_Your goal:_
An exact transcription of all the data is required.
= Beginning of Section =
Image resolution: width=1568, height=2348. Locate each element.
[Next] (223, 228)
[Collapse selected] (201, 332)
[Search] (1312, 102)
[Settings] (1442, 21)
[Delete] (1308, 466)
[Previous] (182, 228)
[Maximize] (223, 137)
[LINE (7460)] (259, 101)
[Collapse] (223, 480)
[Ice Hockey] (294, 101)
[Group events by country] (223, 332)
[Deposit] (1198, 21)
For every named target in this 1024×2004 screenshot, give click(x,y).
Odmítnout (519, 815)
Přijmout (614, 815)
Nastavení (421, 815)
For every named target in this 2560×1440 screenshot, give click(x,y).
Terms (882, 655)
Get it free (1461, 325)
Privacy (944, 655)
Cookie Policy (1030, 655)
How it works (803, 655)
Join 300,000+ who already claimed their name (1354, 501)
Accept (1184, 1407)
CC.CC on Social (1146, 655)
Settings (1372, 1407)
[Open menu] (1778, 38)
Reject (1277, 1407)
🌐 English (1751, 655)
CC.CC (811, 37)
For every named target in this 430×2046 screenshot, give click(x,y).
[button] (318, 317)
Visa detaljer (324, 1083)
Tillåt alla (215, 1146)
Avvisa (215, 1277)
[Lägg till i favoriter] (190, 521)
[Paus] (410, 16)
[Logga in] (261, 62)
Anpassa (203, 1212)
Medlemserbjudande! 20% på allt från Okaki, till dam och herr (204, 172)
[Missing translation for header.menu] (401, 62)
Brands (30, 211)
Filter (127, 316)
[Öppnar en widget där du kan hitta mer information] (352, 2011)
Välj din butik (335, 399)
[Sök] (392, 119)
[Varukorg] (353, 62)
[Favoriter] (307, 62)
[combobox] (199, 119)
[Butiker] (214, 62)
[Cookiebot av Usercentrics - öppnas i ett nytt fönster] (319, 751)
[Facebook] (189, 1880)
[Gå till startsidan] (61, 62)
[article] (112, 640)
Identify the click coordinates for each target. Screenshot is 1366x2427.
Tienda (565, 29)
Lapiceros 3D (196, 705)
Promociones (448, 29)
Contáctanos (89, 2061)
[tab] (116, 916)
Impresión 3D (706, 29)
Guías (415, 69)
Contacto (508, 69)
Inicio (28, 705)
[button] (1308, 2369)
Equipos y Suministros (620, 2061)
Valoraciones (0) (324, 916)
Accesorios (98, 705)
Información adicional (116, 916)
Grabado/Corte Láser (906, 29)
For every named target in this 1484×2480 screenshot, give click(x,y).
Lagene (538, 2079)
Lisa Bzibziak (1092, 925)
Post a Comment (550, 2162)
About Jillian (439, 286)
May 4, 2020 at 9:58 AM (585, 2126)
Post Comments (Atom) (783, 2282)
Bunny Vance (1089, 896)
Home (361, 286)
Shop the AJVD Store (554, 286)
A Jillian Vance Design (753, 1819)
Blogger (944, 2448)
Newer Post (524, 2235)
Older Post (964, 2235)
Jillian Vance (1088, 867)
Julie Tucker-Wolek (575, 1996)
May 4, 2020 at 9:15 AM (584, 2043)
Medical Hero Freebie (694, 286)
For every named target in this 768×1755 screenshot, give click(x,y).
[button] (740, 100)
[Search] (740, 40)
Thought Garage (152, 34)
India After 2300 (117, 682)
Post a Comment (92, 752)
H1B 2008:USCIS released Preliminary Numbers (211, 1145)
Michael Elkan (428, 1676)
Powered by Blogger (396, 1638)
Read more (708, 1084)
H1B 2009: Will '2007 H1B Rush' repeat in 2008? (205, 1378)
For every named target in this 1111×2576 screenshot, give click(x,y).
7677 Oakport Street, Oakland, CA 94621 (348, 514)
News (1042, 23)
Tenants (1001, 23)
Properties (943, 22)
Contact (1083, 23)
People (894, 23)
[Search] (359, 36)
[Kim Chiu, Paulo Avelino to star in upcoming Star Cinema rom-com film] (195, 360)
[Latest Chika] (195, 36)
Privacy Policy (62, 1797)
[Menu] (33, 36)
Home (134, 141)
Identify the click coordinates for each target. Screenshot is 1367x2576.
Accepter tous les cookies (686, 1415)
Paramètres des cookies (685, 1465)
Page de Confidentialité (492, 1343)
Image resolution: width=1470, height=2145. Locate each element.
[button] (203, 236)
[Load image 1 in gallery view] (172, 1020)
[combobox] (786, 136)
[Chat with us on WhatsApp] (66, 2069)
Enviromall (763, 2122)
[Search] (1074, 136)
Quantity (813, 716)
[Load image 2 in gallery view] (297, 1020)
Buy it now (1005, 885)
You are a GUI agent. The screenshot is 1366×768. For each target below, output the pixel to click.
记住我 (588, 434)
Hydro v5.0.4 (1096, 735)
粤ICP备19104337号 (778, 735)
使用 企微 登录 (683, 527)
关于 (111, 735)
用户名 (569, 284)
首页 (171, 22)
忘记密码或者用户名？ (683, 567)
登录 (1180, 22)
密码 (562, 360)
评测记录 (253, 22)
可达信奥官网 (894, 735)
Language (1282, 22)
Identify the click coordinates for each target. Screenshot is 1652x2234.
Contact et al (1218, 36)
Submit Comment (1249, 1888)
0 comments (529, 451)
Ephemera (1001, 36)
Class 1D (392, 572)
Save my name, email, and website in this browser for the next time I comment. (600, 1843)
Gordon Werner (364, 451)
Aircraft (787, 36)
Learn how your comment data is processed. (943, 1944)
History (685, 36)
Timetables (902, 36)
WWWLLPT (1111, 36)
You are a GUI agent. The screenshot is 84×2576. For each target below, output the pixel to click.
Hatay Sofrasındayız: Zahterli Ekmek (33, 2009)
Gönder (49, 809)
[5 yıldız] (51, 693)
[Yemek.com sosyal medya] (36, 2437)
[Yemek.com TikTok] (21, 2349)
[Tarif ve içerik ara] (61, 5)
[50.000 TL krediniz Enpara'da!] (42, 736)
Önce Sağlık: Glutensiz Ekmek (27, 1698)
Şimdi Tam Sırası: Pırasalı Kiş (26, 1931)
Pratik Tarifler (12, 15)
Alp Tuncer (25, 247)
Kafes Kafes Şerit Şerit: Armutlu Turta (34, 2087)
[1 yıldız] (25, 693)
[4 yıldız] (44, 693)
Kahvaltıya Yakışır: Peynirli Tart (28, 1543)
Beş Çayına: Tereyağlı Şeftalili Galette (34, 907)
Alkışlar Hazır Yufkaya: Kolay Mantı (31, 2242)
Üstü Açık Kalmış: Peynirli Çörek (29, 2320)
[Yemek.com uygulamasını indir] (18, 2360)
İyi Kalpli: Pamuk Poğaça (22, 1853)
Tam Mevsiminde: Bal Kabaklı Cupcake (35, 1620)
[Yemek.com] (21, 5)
= End of Section =
_Reply to the task:_
Image resolution: width=1568, height=2348. Locate each element.
[Next] (223, 228)
[Collapse selected] (201, 332)
[Search] (1312, 102)
[Settings] (1442, 21)
[Delete] (1308, 466)
[Previous] (182, 228)
[Maximize] (223, 137)
[LINE (7460)] (259, 101)
[Collapse] (223, 480)
[Ice Hockey] (294, 101)
[Group events by country] (223, 332)
[Deposit] (1198, 21)
For every named target in this 1024×2004 screenshot, give click(x,y).
Odmítnout (519, 815)
Přijmout (614, 815)
Nastavení (421, 815)
For every named target in this 2560×1440 screenshot, give click(x,y).
Terms (882, 655)
Get it free (1461, 325)
Privacy (944, 655)
Cookie Policy (1030, 655)
How it works (803, 655)
Join 300,000+ who already claimed their name (1354, 501)
Accept (1184, 1407)
CC.CC on Social (1146, 655)
Settings (1372, 1407)
[Open menu] (1778, 38)
Reject (1277, 1407)
🌐 English (1751, 655)
CC.CC (811, 37)
For every named target in this 430×2046 screenshot, give click(x,y).
[button] (318, 317)
Visa detaljer (324, 1083)
Tillåt alla (215, 1146)
Avvisa (215, 1277)
[Lägg till i favoriter] (190, 521)
[Paus] (410, 16)
[Logga in] (261, 62)
Anpassa (203, 1212)
Medlemserbjudande! 20% på allt från Okaki, till dam och herr (204, 172)
[Missing translation for header.menu] (401, 62)
Brands (30, 211)
Filter (127, 316)
[Öppnar en widget där du kan hitta mer information] (352, 2011)
Välj din butik (335, 399)
[Sök] (392, 119)
[Varukorg] (353, 62)
[Favoriter] (307, 62)
[combobox] (199, 119)
[Butiker] (214, 62)
[Cookiebot av Usercentrics - öppnas i ett nytt fönster] (319, 751)
[Facebook] (189, 1880)
[Gå till startsidan] (61, 62)
[article] (112, 640)
Identify the click coordinates for each target. Screenshot is 1366x2427.
Tienda (565, 29)
Lapiceros 3D (196, 705)
Promociones (448, 29)
Contáctanos (89, 2061)
[tab] (116, 916)
Impresión 3D (706, 29)
Guías (415, 69)
Contacto (508, 69)
Inicio (28, 705)
[button] (1308, 2369)
Equipos y Suministros (620, 2061)
Valoraciones (0) (324, 916)
Accesorios (98, 705)
Información adicional (116, 916)
Grabado/Corte Láser (906, 29)
For every named target in this 1484×2480 screenshot, give click(x,y).
Lagene (538, 2079)
Lisa Bzibziak (1092, 925)
Post a Comment (550, 2162)
About Jillian (439, 286)
May 4, 2020 at 9:58 AM (585, 2126)
Post Comments (Atom) (783, 2282)
Bunny Vance (1089, 896)
Home (361, 286)
Shop the AJVD Store (554, 286)
A Jillian Vance Design (753, 1819)
Blogger (944, 2448)
Newer Post (524, 2235)
Older Post (964, 2235)
Jillian Vance (1088, 867)
Julie Tucker-Wolek (575, 1996)
May 4, 2020 at 9:15 AM (584, 2043)
Medical Hero Freebie (694, 286)
For every named target in this 768×1755 screenshot, give click(x,y).
[button] (740, 100)
[Search] (740, 40)
Thought Garage (152, 34)
India After 2300 (117, 682)
Post a Comment (92, 752)
H1B 2008:USCIS released Preliminary Numbers (211, 1145)
Michael Elkan (428, 1676)
Powered by Blogger (396, 1638)
Read more (708, 1084)
H1B 2009: Will '2007 H1B Rush' repeat in 2008? (205, 1378)
For every named target in this 1111×2576 screenshot, give click(x,y).
7677 Oakport Street, Oakland, CA 94621 (348, 514)
News (1042, 23)
Tenants (1001, 23)
Properties (943, 22)
Contact (1083, 23)
People (894, 23)
[Search] (359, 36)
[Kim Chiu, Paulo Avelino to star in upcoming Star Cinema rom-com film] (195, 360)
[Latest Chika] (195, 36)
Privacy Policy (62, 1797)
[Menu] (33, 36)
Home (134, 141)
Identify the click coordinates for each target. Screenshot is 1367x2576.
Accepter tous les cookies (686, 1415)
Paramètres des cookies (685, 1465)
Page de Confidentialité (492, 1343)
Image resolution: width=1470, height=2145. Locate each element.
[button] (203, 236)
[Load image 1 in gallery view] (172, 1020)
[combobox] (786, 136)
[Chat with us on WhatsApp] (66, 2069)
Enviromall (763, 2122)
[Search] (1074, 136)
Quantity (813, 716)
[Load image 2 in gallery view] (297, 1020)
Buy it now (1005, 885)
You are a GUI agent. The screenshot is 1366×768. For each target below, output the pixel to click.
记住我 (588, 434)
Hydro v5.0.4 (1096, 735)
粤ICP备19104337号 (778, 735)
使用 企微 登录 (683, 527)
关于 (111, 735)
用户名 (569, 284)
首页 (171, 22)
忘记密码或者用户名？ (683, 567)
登录 (1180, 22)
密码 (562, 360)
评测记录 (253, 22)
可达信奥官网 (894, 735)
Language (1282, 22)
Identify the click coordinates for each target. Screenshot is 1652x2234.
Contact et al (1218, 36)
Submit Comment (1249, 1888)
0 comments (529, 451)
Ephemera (1001, 36)
Class 1D (392, 572)
Save my name, email, and website in this browser for the next time I comment. (600, 1843)
Gordon Werner (364, 451)
Aircraft (787, 36)
Learn how your comment data is processed. (943, 1944)
History (685, 36)
Timetables (902, 36)
WWWLLPT (1111, 36)
You are a GUI agent. The screenshot is 84×2576. For each target below, output the pixel to click.
Hatay Sofrasındayız: Zahterli Ekmek (33, 2009)
Gönder (49, 809)
[5 yıldız] (51, 693)
[Yemek.com sosyal medya] (36, 2437)
[Yemek.com TikTok] (21, 2349)
[Tarif ve içerik ara] (61, 5)
[50.000 TL krediniz Enpara'da!] (42, 736)
Önce Sağlık: Glutensiz Ekmek (27, 1698)
Şimdi Tam Sırası: Pırasalı Kiş (26, 1931)
Pratik Tarifler (12, 15)
Alp Tuncer (25, 247)
Kafes Kafes Şerit Şerit: Armutlu Turta (34, 2087)
[1 yıldız] (25, 693)
[4 yıldız] (44, 693)
Kahvaltıya Yakışır: Peynirli Tart (28, 1543)
Beş Çayına: Tereyağlı Şeftalili Galette (34, 907)
Alkışlar Hazır Yufkaya: Kolay Mantı (31, 2242)
Üstü Açık Kalmış: Peynirli Çörek (29, 2320)
[Yemek.com uygulamasını indir] (18, 2360)
İyi Kalpli: Pamuk Poğaça (22, 1853)
Tam Mevsiminde: Bal Kabaklı Cupcake (35, 1620)
[Yemek.com] (21, 5)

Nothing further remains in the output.